Sia nella storia del cinema che in quella delle arti plastico-figurative, generalmente si ritiene che La roue (La rosa sulla rotaia), il monumentale film di Abel Gance presentato al Salon Annuel de Cinéma nel 1923, costituisca l’ispirazione filmica e plastica di Ballet mécanique. È però probabile che l’opera abbia un’origine precedente a La roue. Nel 1919 Fernand Léger e il suo amico giramondo Blaise Cendrars idearono un’originale libro-oggetto, La fin du monde filmée par l’Ange Notre Dame, il cui grande formato permetteva ai due autori di sperimentare proporzioni spaziali, metamorfosi di forme astratte e un’innovativa commistione di testi e immagini.

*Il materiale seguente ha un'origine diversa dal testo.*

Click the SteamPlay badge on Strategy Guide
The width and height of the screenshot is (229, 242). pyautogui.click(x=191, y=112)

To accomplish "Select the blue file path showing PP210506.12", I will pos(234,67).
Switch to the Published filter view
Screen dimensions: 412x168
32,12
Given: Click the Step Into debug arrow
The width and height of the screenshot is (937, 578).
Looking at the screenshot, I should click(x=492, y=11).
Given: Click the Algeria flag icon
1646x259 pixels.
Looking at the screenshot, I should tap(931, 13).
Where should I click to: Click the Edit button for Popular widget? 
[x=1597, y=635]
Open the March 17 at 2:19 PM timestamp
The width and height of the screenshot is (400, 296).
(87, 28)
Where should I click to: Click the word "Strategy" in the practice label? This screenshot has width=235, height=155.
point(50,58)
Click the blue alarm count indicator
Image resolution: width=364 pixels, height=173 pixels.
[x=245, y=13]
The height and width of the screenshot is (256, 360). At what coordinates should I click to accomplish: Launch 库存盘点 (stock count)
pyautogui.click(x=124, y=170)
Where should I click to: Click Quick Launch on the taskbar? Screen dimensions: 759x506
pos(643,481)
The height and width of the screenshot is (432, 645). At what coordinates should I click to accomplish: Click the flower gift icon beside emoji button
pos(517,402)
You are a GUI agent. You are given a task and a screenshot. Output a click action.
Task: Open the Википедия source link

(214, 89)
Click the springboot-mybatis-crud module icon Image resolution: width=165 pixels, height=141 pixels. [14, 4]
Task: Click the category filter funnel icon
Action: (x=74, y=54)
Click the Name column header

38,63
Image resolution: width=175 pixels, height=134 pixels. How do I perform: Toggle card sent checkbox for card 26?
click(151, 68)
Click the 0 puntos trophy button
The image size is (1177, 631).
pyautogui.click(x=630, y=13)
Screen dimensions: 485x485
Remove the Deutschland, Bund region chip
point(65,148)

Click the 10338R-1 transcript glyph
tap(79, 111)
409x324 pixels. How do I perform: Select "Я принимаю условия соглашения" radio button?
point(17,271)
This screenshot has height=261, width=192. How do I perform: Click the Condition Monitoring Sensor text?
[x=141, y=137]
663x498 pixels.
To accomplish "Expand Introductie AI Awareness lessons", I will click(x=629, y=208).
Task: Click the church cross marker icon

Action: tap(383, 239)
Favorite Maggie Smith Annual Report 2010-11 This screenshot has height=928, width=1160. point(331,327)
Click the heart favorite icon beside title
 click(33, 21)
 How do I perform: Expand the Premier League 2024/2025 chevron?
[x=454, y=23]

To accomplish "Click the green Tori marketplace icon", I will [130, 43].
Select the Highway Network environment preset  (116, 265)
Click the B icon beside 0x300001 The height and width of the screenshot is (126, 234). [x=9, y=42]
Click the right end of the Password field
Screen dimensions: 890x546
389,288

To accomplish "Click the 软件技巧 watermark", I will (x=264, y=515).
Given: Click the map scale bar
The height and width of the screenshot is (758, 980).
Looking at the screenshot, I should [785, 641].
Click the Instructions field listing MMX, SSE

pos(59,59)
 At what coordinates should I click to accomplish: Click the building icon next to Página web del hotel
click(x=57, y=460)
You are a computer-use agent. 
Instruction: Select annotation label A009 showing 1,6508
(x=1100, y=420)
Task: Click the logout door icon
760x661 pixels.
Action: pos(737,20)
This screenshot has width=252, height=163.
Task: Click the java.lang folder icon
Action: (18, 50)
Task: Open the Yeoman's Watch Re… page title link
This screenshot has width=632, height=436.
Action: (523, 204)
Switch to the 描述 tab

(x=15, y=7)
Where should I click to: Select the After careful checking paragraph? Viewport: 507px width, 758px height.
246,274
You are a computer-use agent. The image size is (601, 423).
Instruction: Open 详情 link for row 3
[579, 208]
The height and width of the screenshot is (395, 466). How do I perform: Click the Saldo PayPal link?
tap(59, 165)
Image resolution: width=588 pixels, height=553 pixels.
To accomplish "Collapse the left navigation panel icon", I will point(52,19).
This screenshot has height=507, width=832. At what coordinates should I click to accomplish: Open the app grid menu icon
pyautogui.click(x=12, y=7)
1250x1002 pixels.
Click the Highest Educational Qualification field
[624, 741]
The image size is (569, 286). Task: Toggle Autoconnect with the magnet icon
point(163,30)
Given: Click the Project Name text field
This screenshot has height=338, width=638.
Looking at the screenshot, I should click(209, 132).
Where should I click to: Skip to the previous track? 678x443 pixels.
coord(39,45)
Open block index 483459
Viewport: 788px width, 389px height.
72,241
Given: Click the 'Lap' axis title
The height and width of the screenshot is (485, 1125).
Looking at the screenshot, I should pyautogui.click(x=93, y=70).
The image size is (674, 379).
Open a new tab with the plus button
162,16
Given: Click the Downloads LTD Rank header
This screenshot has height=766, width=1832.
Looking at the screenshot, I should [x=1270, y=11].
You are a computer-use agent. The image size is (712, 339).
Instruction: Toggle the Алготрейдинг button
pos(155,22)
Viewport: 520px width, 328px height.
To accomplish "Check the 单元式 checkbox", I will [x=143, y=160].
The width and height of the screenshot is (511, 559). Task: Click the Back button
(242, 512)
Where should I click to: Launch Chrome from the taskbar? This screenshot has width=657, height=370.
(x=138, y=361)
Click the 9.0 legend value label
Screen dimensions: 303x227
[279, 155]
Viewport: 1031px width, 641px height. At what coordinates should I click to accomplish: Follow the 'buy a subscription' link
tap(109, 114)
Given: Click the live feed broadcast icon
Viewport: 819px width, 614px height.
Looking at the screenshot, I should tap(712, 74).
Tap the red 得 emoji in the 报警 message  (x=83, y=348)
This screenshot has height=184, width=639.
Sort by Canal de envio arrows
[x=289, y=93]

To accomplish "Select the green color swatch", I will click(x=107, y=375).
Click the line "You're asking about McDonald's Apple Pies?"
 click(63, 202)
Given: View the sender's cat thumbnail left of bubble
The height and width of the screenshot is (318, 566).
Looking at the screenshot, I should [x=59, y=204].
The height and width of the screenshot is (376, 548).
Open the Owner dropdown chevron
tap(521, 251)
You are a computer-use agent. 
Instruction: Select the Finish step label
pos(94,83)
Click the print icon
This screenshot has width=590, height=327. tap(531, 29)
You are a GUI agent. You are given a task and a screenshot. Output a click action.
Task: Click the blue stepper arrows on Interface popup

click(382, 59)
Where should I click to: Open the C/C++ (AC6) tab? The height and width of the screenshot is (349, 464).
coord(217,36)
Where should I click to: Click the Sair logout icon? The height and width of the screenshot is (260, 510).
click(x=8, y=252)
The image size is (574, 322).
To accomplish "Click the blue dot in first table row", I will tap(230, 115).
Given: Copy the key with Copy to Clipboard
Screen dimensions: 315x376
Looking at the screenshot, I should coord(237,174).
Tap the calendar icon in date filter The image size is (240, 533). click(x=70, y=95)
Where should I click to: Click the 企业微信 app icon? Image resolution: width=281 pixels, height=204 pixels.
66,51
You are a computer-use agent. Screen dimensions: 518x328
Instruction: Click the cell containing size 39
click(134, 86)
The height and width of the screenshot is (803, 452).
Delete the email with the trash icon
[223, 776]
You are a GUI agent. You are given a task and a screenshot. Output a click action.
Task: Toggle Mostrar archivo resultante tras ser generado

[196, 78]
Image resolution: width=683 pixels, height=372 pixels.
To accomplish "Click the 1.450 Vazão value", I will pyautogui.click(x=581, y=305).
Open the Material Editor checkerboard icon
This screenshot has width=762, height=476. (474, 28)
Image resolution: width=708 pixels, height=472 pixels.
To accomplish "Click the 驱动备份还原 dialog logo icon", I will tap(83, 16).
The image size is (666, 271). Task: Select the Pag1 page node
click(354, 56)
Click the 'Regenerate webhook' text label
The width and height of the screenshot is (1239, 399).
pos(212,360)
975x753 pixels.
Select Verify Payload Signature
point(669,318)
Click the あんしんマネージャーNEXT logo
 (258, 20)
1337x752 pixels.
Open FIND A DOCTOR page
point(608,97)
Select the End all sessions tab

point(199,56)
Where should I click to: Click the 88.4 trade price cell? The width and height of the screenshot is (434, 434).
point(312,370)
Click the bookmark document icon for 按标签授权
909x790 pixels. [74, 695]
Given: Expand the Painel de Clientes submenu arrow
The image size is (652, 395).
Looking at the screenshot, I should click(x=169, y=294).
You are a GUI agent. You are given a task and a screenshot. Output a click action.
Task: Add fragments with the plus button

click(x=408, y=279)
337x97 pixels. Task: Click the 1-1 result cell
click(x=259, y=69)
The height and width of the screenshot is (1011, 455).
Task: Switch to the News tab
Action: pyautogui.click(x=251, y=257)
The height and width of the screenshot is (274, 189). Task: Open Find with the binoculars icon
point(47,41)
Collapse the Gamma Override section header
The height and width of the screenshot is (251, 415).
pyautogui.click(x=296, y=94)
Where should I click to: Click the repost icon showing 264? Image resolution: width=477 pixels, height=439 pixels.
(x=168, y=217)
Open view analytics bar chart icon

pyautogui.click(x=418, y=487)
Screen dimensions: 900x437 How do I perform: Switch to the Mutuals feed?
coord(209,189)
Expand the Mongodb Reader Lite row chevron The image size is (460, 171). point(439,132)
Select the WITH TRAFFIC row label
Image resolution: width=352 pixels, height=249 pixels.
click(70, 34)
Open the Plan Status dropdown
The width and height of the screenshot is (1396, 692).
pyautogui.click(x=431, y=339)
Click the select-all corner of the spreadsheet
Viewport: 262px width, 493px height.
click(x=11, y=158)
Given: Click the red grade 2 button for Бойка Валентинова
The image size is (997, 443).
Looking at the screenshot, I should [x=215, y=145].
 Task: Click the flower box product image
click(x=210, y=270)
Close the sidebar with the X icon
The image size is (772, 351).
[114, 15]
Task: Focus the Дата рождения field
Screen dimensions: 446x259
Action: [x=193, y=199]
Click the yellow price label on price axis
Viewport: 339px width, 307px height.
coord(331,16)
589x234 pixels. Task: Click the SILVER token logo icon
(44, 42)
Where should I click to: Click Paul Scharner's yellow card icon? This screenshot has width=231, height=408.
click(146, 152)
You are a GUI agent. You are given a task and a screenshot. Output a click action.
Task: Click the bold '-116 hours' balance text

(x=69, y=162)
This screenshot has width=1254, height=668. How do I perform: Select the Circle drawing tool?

Fu probabilmente questo strano libro a costituire la matrice comune del Ballet mécanique e de La roue.

I testi, sovraimpressi sui ritmi colorati di Léger, fanno pensare alle didascalie in sovraimpressione sui binari che scorrono con ritmo quasi ipnotico ne La roue. Non bisogna dimenticare del resto che Cendrars fu l’assistente di Gance per questo film, di cui realizzò anche un corto e Léger ne disegnò la locandina cubista. Quella versione del film venne poi ridotta, su suggerimento del futurista Ricciotto Canudo, a ciò che Fernand Léger definì una “emozione plastica ottenuta attraverso la proiezione simultanea di frammenti di immagine a ritmo accelerato”. E a proposito della nuova arte nel 1925 Fernand Legér dichiarava: “Il cinema ha 30 anni, è giovane, moderno, libero e senza tradizioni. Questa è la sua forza…Il cinema personalizza il frammento, lo inquadra, è un nuovo realismo le cui conseguenze possono essere incalcolabili”.

Con Balletto meccanico l’artista voleva sfuggire all’influenza della narrazione, a qualsiasi forma drammaturgica, per immaginare un cinema che fosse il più puro possibile. Per raggiungere l’obiettivo, gli oggetti filmati appartengono essenzialmente al mondo dell’industria, sono personaggi e figure geometriche, isolati dal loro contesto, oggetti della vita quotidiana trattati come elementi plastici, con un montaggio rapido e frammentario, attraverso la loro rappresentazione in movimento. L’immagine mobile è il personaggio principale del film, mentre il montaggio non è più al servizio della logica narrativa, ma produce il ritmo della composizione.

La mostra ricorda anche i primi contributi di Léger al cinema. Il progetto per i titoli, la scenografia e il laboratorio futurista de L’Inhumane di Marcel L’Herbier. Una sezione rende omaggio alla cinefilia di Léger, assiduo spettatore dai gusti eclettici, che si entusiasma per i disegni animati di Walt Disney, i documentari di Joris Ivens, per la poesia dei film popolari di Marcel Carné (che scopre dopo i cinque anni d’esilio in America), che promuove il film Entracte di René Clair e Francis Picabia, realizzato nello stesso anno di Balletto meccanico e di cui ammira la libertà formale.